What needs to be done: Revise the rows below so that each "Where should I click to" becomes "Where do I click to", keeping everything else the same.

##### Provided entries

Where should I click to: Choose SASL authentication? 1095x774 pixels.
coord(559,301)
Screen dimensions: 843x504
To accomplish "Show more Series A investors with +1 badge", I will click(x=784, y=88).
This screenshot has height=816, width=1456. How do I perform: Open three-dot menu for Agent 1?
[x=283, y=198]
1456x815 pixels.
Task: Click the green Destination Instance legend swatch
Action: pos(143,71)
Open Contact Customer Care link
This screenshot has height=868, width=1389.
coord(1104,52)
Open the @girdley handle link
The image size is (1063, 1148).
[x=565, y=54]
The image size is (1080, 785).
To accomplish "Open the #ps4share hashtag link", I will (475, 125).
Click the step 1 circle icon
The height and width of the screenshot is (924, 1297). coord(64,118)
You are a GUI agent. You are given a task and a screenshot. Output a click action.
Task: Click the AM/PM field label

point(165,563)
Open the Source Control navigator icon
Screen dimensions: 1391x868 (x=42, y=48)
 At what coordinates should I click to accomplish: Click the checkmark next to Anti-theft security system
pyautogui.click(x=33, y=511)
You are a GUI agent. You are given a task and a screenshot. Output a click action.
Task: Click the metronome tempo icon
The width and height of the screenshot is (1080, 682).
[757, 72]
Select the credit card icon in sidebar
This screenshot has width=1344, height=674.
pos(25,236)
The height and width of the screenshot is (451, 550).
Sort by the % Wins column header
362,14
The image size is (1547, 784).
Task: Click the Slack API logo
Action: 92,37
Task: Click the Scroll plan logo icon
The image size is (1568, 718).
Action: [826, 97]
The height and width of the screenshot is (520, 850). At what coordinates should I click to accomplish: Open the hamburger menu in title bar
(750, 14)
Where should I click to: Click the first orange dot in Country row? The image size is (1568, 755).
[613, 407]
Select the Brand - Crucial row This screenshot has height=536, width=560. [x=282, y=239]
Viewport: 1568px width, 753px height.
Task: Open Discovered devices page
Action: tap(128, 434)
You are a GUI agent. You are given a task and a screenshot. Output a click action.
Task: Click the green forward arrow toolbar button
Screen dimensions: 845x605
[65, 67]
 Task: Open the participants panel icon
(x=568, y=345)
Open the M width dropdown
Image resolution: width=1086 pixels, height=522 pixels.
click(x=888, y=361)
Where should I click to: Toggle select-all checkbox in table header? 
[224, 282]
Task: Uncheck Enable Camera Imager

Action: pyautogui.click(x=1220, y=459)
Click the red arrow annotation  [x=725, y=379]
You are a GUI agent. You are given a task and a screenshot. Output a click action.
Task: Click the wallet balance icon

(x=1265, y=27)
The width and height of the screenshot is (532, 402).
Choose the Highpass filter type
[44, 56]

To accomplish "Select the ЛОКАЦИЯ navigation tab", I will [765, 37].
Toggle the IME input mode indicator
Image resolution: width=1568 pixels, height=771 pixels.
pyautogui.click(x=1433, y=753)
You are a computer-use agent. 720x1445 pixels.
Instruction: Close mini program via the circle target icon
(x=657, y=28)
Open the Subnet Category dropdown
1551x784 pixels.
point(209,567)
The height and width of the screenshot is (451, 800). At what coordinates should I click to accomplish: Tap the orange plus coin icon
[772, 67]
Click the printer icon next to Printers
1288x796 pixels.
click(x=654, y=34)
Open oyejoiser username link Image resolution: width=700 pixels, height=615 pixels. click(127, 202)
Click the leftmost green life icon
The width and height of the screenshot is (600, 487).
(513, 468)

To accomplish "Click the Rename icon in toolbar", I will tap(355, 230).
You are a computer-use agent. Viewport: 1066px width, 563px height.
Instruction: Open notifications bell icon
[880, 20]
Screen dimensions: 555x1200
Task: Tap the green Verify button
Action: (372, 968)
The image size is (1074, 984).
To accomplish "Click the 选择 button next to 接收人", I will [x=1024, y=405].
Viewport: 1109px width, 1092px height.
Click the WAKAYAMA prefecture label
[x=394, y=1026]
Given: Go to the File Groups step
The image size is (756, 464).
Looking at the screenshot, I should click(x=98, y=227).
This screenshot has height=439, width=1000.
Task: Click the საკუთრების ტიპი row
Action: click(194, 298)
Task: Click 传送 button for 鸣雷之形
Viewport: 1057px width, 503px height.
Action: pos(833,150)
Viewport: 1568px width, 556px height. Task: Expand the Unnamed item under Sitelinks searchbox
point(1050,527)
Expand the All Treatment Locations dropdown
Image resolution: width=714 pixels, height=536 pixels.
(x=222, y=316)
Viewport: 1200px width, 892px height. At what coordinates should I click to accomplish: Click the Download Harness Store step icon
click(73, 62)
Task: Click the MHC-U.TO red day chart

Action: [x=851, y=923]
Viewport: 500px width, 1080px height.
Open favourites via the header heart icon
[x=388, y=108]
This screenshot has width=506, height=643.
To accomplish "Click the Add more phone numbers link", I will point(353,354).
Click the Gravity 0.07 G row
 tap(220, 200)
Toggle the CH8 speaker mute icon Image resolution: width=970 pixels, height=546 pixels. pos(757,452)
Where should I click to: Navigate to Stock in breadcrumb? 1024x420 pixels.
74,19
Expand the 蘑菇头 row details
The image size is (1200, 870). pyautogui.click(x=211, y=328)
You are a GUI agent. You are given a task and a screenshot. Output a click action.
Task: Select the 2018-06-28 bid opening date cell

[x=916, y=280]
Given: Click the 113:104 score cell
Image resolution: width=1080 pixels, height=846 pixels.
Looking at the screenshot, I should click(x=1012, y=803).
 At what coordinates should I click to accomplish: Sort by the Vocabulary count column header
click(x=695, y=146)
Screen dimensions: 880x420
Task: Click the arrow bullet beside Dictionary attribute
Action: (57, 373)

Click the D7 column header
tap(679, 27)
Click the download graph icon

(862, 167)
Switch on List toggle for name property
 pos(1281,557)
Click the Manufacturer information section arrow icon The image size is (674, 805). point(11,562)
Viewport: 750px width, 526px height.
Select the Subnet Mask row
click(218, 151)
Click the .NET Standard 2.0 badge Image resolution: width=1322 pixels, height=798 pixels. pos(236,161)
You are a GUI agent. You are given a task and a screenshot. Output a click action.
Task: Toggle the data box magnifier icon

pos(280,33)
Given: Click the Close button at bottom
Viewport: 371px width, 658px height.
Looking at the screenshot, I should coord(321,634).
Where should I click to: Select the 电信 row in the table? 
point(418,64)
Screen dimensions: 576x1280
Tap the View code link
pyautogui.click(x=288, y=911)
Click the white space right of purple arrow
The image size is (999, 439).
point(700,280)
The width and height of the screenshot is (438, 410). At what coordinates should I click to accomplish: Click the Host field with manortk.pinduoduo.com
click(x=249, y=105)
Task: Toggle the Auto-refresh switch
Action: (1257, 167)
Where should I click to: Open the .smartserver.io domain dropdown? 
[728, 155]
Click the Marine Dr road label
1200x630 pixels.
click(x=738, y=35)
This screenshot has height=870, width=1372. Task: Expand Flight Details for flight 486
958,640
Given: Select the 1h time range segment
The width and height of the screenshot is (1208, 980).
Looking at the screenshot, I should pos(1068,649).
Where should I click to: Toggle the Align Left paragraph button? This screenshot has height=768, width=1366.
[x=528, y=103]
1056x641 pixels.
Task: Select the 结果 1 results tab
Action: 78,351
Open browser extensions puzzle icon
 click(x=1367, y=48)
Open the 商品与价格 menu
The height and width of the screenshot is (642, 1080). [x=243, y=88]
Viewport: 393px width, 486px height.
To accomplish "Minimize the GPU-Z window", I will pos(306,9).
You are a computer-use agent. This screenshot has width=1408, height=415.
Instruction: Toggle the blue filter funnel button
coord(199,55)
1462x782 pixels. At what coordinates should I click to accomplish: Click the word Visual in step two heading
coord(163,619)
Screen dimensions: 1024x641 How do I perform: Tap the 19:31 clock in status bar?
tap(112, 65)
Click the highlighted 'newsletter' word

##########

Full solution:
Where do I click to: Choose SASL authentication? 1095x774 pixels.
coord(559,301)
Screen dimensions: 843x504
To accomplish "Show more Series A investors with +1 badge", I will click(x=784, y=88).
This screenshot has height=816, width=1456. How do I perform: Open three-dot menu for Agent 1?
[x=283, y=198]
1456x815 pixels.
Task: Click the green Destination Instance legend swatch
Action: pos(143,71)
Open Contact Customer Care link
This screenshot has height=868, width=1389.
coord(1104,52)
Open the @girdley handle link
The image size is (1063, 1148).
[x=565, y=54]
The image size is (1080, 785).
To accomplish "Open the #ps4share hashtag link", I will (475, 125).
Click the step 1 circle icon
The height and width of the screenshot is (924, 1297). coord(64,118)
You are a GUI agent. You are given a task and a screenshot. Output a click action.
Task: Click the AM/PM field label

point(165,563)
Open the Source Control navigator icon
Screen dimensions: 1391x868 (x=42, y=48)
 At what coordinates should I click to accomplish: Click the checkmark next to Anti-theft security system
pyautogui.click(x=33, y=511)
You are a GUI agent. You are given a task and a screenshot. Output a click action.
Task: Click the metronome tempo icon
The width and height of the screenshot is (1080, 682).
[757, 72]
Select the credit card icon in sidebar
This screenshot has width=1344, height=674.
pos(25,236)
The height and width of the screenshot is (451, 550).
Sort by the % Wins column header
362,14
The image size is (1547, 784).
Task: Click the Slack API logo
Action: 92,37
Task: Click the Scroll plan logo icon
The image size is (1568, 718).
Action: [826, 97]
The height and width of the screenshot is (520, 850). At what coordinates should I click to accomplish: Open the hamburger menu in title bar
(750, 14)
Where do I click to: Click the first orange dot in Country row? The image size is (1568, 755).
[613, 407]
Select the Brand - Crucial row This screenshot has height=536, width=560. [x=282, y=239]
Viewport: 1568px width, 753px height.
Task: Open Discovered devices page
Action: tap(128, 434)
You are a GUI agent. You are given a task and a screenshot. Output a click action.
Task: Click the green forward arrow toolbar button
Screen dimensions: 845x605
[65, 67]
 Task: Open the participants panel icon
(x=568, y=345)
Open the M width dropdown
Image resolution: width=1086 pixels, height=522 pixels.
click(x=888, y=361)
Where do I click to: Toggle select-all checkbox in table header? 
[224, 282]
Task: Uncheck Enable Camera Imager

Action: pyautogui.click(x=1220, y=459)
Click the red arrow annotation  [x=725, y=379]
You are a GUI agent. You are given a task and a screenshot. Output a click action.
Task: Click the wallet balance icon

(x=1265, y=27)
The width and height of the screenshot is (532, 402).
Choose the Highpass filter type
[44, 56]

To accomplish "Select the ЛОКАЦИЯ navigation tab", I will [765, 37].
Toggle the IME input mode indicator
Image resolution: width=1568 pixels, height=771 pixels.
pyautogui.click(x=1433, y=753)
You are a computer-use agent. 720x1445 pixels.
Instruction: Close mini program via the circle target icon
(x=657, y=28)
Open the Subnet Category dropdown
1551x784 pixels.
point(209,567)
The height and width of the screenshot is (451, 800). At what coordinates should I click to accomplish: Tap the orange plus coin icon
[772, 67]
Click the printer icon next to Printers
1288x796 pixels.
click(x=654, y=34)
Open oyejoiser username link Image resolution: width=700 pixels, height=615 pixels. click(127, 202)
Click the leftmost green life icon
The width and height of the screenshot is (600, 487).
(513, 468)

To accomplish "Click the Rename icon in toolbar", I will tap(355, 230).
You are a computer-use agent. Viewport: 1066px width, 563px height.
Instruction: Open notifications bell icon
[880, 20]
Screen dimensions: 555x1200
Task: Tap the green Verify button
Action: (372, 968)
The image size is (1074, 984).
To accomplish "Click the 选择 button next to 接收人", I will [x=1024, y=405].
Viewport: 1109px width, 1092px height.
Click the WAKAYAMA prefecture label
[x=394, y=1026]
Given: Go to the File Groups step
The image size is (756, 464).
Looking at the screenshot, I should click(x=98, y=227).
This screenshot has height=439, width=1000.
Task: Click the საკუთრების ტიპი row
Action: click(194, 298)
Task: Click 传送 button for 鸣雷之形
Viewport: 1057px width, 503px height.
Action: pos(833,150)
Viewport: 1568px width, 556px height. Task: Expand the Unnamed item under Sitelinks searchbox
point(1050,527)
Expand the All Treatment Locations dropdown
Image resolution: width=714 pixels, height=536 pixels.
(x=222, y=316)
Viewport: 1200px width, 892px height. At what coordinates should I click to accomplish: Click the Download Harness Store step icon
click(73, 62)
Task: Click the MHC-U.TO red day chart

Action: [x=851, y=923]
Viewport: 500px width, 1080px height.
Open favourites via the header heart icon
[x=388, y=108]
This screenshot has width=506, height=643.
To accomplish "Click the Add more phone numbers link", I will point(353,354).
Click the Gravity 0.07 G row
 tap(220, 200)
Toggle the CH8 speaker mute icon Image resolution: width=970 pixels, height=546 pixels. pos(757,452)
Where do I click to: Navigate to Stock in breadcrumb? 1024x420 pixels.
74,19
Expand the 蘑菇头 row details
The image size is (1200, 870). pyautogui.click(x=211, y=328)
You are a GUI agent. You are given a task and a screenshot. Output a click action.
Task: Select the 2018-06-28 bid opening date cell

[x=916, y=280]
Given: Click the 113:104 score cell
Image resolution: width=1080 pixels, height=846 pixels.
Looking at the screenshot, I should click(x=1012, y=803).
 At what coordinates should I click to accomplish: Sort by the Vocabulary count column header
click(x=695, y=146)
Screen dimensions: 880x420
Task: Click the arrow bullet beside Dictionary attribute
Action: (57, 373)

Click the D7 column header
tap(679, 27)
Click the download graph icon

(862, 167)
Switch on List toggle for name property
 pos(1281,557)
Click the Manufacturer information section arrow icon The image size is (674, 805). point(11,562)
Viewport: 750px width, 526px height.
Select the Subnet Mask row
click(218, 151)
Click the .NET Standard 2.0 badge Image resolution: width=1322 pixels, height=798 pixels. pos(236,161)
You are a GUI agent. You are given a task and a screenshot. Output a click action.
Task: Toggle the data box magnifier icon

pos(280,33)
Given: Click the Close button at bottom
Viewport: 371px width, 658px height.
Looking at the screenshot, I should coord(321,634).
Where do I click to: Select the 电信 row in the table? 
point(418,64)
Screen dimensions: 576x1280
Tap the View code link
pyautogui.click(x=288, y=911)
Click the white space right of purple arrow
The image size is (999, 439).
point(700,280)
The width and height of the screenshot is (438, 410). At what coordinates should I click to accomplish: Click the Host field with manortk.pinduoduo.com
click(x=249, y=105)
Task: Toggle the Auto-refresh switch
Action: (1257, 167)
Where do I click to: Open the .smartserver.io domain dropdown? 
[728, 155]
Click the Marine Dr road label
1200x630 pixels.
click(x=738, y=35)
This screenshot has height=870, width=1372. Task: Expand Flight Details for flight 486
958,640
Given: Select the 1h time range segment
The width and height of the screenshot is (1208, 980).
Looking at the screenshot, I should pos(1068,649).
Where do I click to: Toggle the Align Left paragraph button? This screenshot has height=768, width=1366.
[x=528, y=103]
1056x641 pixels.
Task: Select the 结果 1 results tab
Action: 78,351
Open browser extensions puzzle icon
 click(x=1367, y=48)
Open the 商品与价格 menu
The height and width of the screenshot is (642, 1080). [x=243, y=88]
Viewport: 393px width, 486px height.
To accomplish "Minimize the GPU-Z window", I will pos(306,9).
You are a computer-use agent. This screenshot has width=1408, height=415.
Instruction: Toggle the blue filter funnel button
coord(199,55)
1462x782 pixels. At what coordinates should I click to accomplish: Click the word Visual in step two heading
coord(163,619)
Screen dimensions: 1024x641 How do I perform: Tap the 19:31 clock in status bar?
tap(112, 65)
Click the highlighted 'newsletter' word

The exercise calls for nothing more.